Mon, 26 Dec 2005
Running tasks' icons
Yet another article from my "Desktop Rants" series. In the Good Old Days(tm) when there were no "desktop environments" per se, just a window manager with a bunch of apps, the window manager used on-desktop "icons" for minimized applications. Nowadays, probably inspired by MacOS, the icons on the desktop are used for files, directories, and application shortcuts instead. Minimized (or all?) applications were moved to a window list applet on the panel.
With this approach, minimized applications are not usable anymore. With the old-style on-desktop icons of minimized apps, user could distinguish between the icons of the same type from their location on the screen, something that is not possible anymore. Can you tell which terminal runs vim on my .profile?
In GNOME, I can no-longer minimze the applications in a sane way. So I have a huge virtual desktop (3x3 desktops on each of my two screens), and I just move to the next virtual desktop when starting a different work.
And there is another serious problem - some apps used to display an important status information in their icons and/or icon title (the song being played, availability of new security updates, etc.). In fact, some of those applications are designed to run minimized most of the time, and just display their status in the icon image or name. Only when the user action is needed (choosing a different album to play or actually installing a new security update), they can be unminimized, and their window appears.
So the desktop environments went one-step furher and one-step back at the same time - they introduced a "panel notification area", where some applications (such as rhn-applet or various music players) display their status.

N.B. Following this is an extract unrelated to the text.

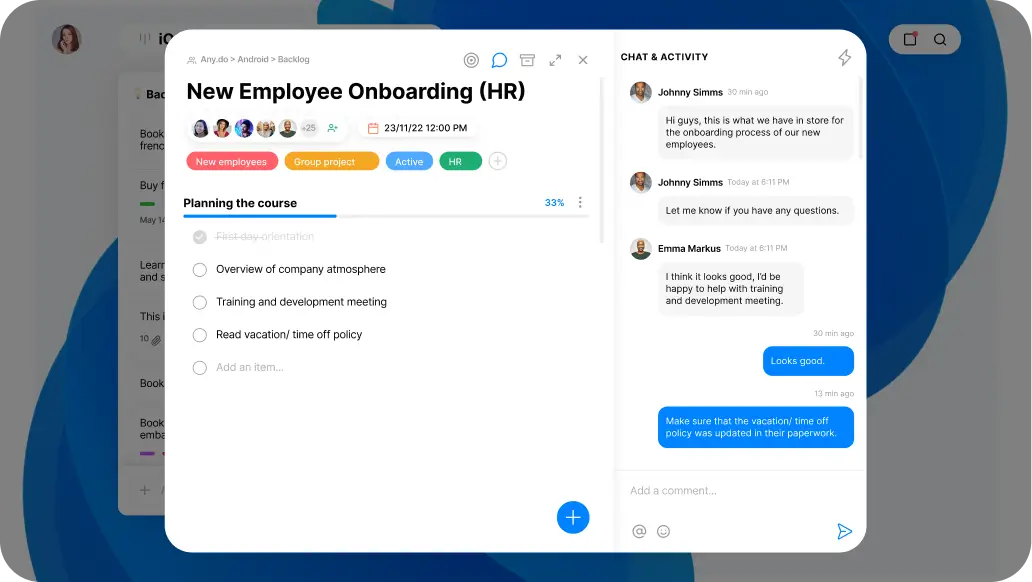
Task: Open the 23/11/22 12:00 PM date picker
Action: (x=417, y=128)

This is essentially an icon-box from older window managers, except that it isn't. Those icons are not first-class citizens anymore: not every application can have an icon there, it has to be explicitly written for it. Why something different than the old-style X11 window icon has to be chosen is beyond my reach. Fortunately, there is at least a freedesktop.org specification for these "almost-icons", so KDE apps can use mini-icons in the GNOME notification area and vice versa.
6 replies for this story:
Milan Zamazal wrote:
Perhaps the problem is elsewhere -- why do you need to run more than one terminal? But I agree GNOME window list should be able to display (optionally) the icon title and application class instead of the window title. Maybe it wouldn't be too difficult to write an appropriate patch?
Yenya wrote: Only one terminal?
I want to _see_ multiple things at once, so I want to run more than one window. The problem is not with window or icon titles, but with the fact that GNOME window list applet does not keep the windows always on the same position in the list, while the on-deskop icons can be _also_ located by its position on screen in addition to the icon shape or title.

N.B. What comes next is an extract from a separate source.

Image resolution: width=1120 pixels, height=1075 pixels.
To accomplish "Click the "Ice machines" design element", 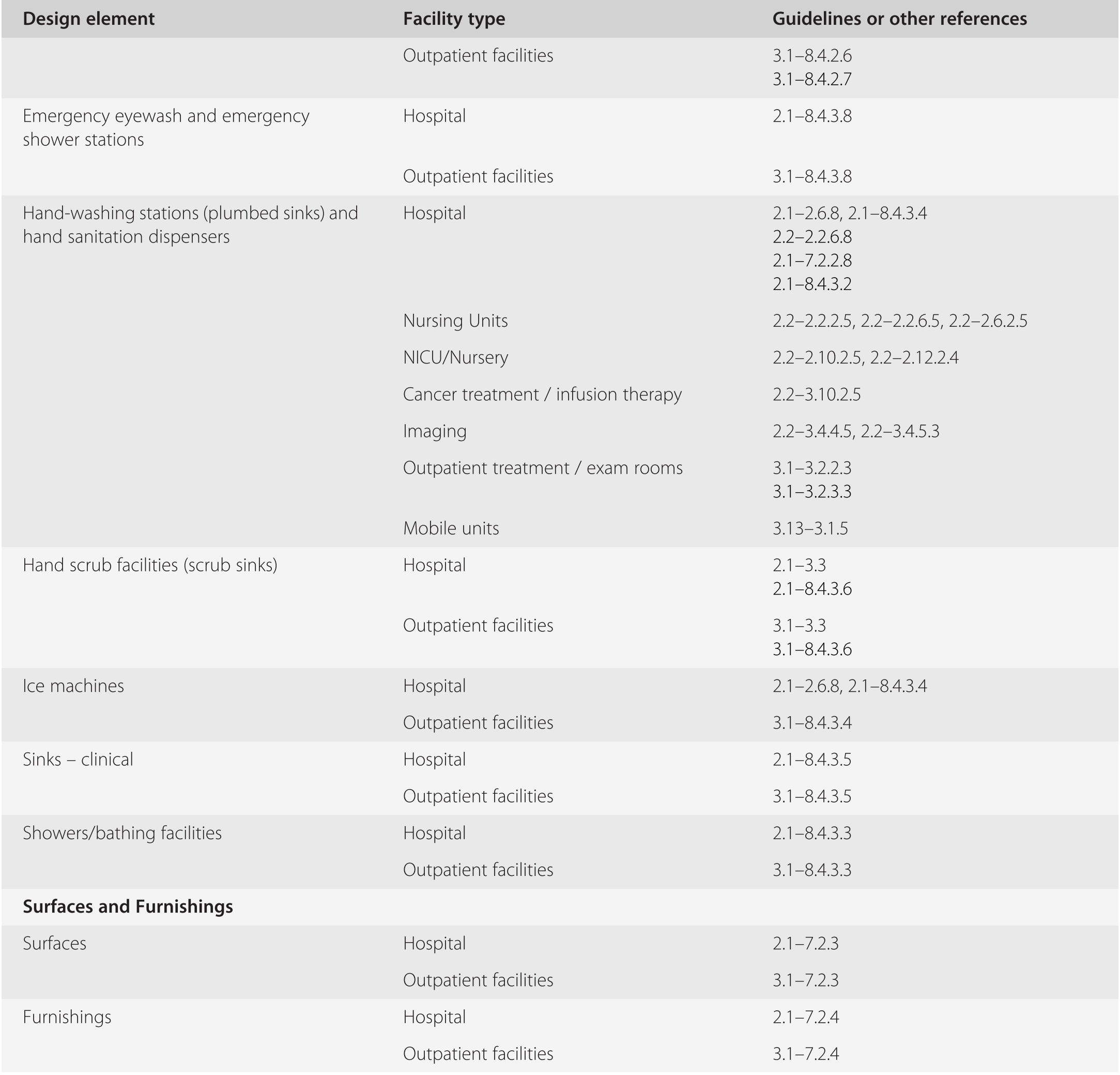I will [x=73, y=686].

oozy wrote: Only one terminal?
Just one terminal is not useable. Shell within terminal has history and current working directory and so on. When I do on something I often make small changes to commands or run same command repeatedly. That's why I use putty and screen for the same purpose as many xterms in X. To split workspace, each for one task.
Milan Zamazal wrote:
oozy: Sorry, I actually meant "more than one terminal window" (possibly managing several terminals). Yenya: I've never thought about opening new Emacs frame (Emacs is my primary terminal) when I wanted to see multiple things at once. It's more economical for me to run Emacs in a single maximized frame and manage its contents inside. But you're right there is a problem: Desktop should be scriptable, absolutely. Then it would be trivial to disable window sorting or replace window titles with window classes in the window list. In the same way as it's easy to customize Sawfish, the only civilized (I mean scriptable and working) window manager I know about. The lack of this way of customization is a *big* drawback of both GNOME and KDE. Let's focus on that primary problem.
Yenya wrote: Desktop environments
We are talking desktop environments here, not Emacs. Emacs is not a desktop environment, just a terribly bloated and heavily mutated text editor. Desktop environment is about cooperation between different applications, possibly written in different languages. Not a single Emacs process. But you are right, the lack of scriptability and customization is the problem of current desktop environments. Emacs just has nothing to do with it, not being a desktop environment.
Milan Zamazal wrote:
I was talking about Emacs as my single-window terminal application, not as a desktop environment (which it isn't). If you don't like it, think about any other civilized terminal application instead, what I said still applies.